Use the expect, expect or drop, and expect or fail expectations with Python or SQL queries to define a single data quality constraint.

You can define expectations with one or more data quality constraints in Python pipelines using the @expect_all, @expect_all_or_drop, and @expect_all_or_fail decorators. These decorators accept a Python dictionary as an argument, where the key is the expectation name and the value is the expectation constraint.

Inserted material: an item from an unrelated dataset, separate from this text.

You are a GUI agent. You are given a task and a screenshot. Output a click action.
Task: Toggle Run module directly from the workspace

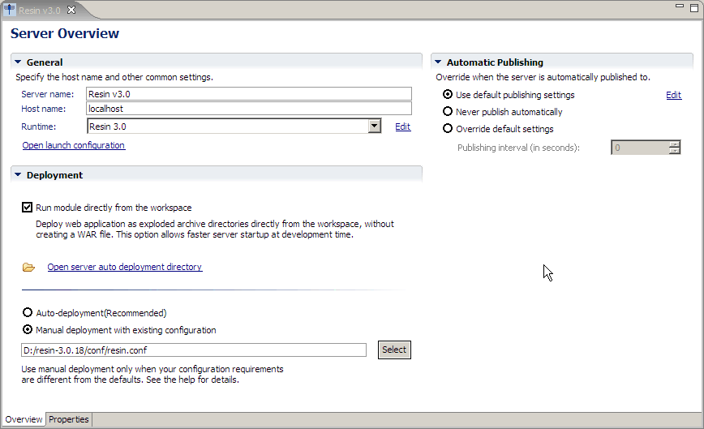27,208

You can view data quality metrics such as the number of records that violate an expectation by querying the Delta Live Tables event log.

Retain invalid records

Use the expect operator when you want to keep records that violate the expectation. Records that violate the expectation are added to the target dataset along with valid records:

Python

@dlt.expect("valid timestamp", "col(“timestamp”) > '2012-01-01'")

SQL

CONSTRAINT valid_timestamp EXPECT (timestamp > '2012-01-01')

Drop invalid records

Use the expect or drop operator to prevent the processing of invalid records. Records that violate the expectation are dropped from the target dataset:

Python

@dlt.expect_or_drop("valid_current_page", "current_page_id IS NOT NULL AND current_page_title IS NOT NULL")

SQL

CONSTRAINT valid_current_page EXPECT (current_page_id IS NOT NULL and current_page_title IS NOT NULL) ON VIOLATION DROP ROW

Fail on invalid records

When invalid records are unacceptable, use the expect or fail operator to halt execution immediately when a record fails validation. If the operation is a table update, the system atomically rolls back the transaction:

Python

@dlt.expect_or_fail("valid_count", "count > 0")

SQL

CONSTRAINT valid_count EXPECT (count > 0) ON VIOLATION FAIL UPDATE

When a pipeline fails because of an expectation violation, you must fix the pipeline code to handle the invalid data correctly before re-running the pipeline.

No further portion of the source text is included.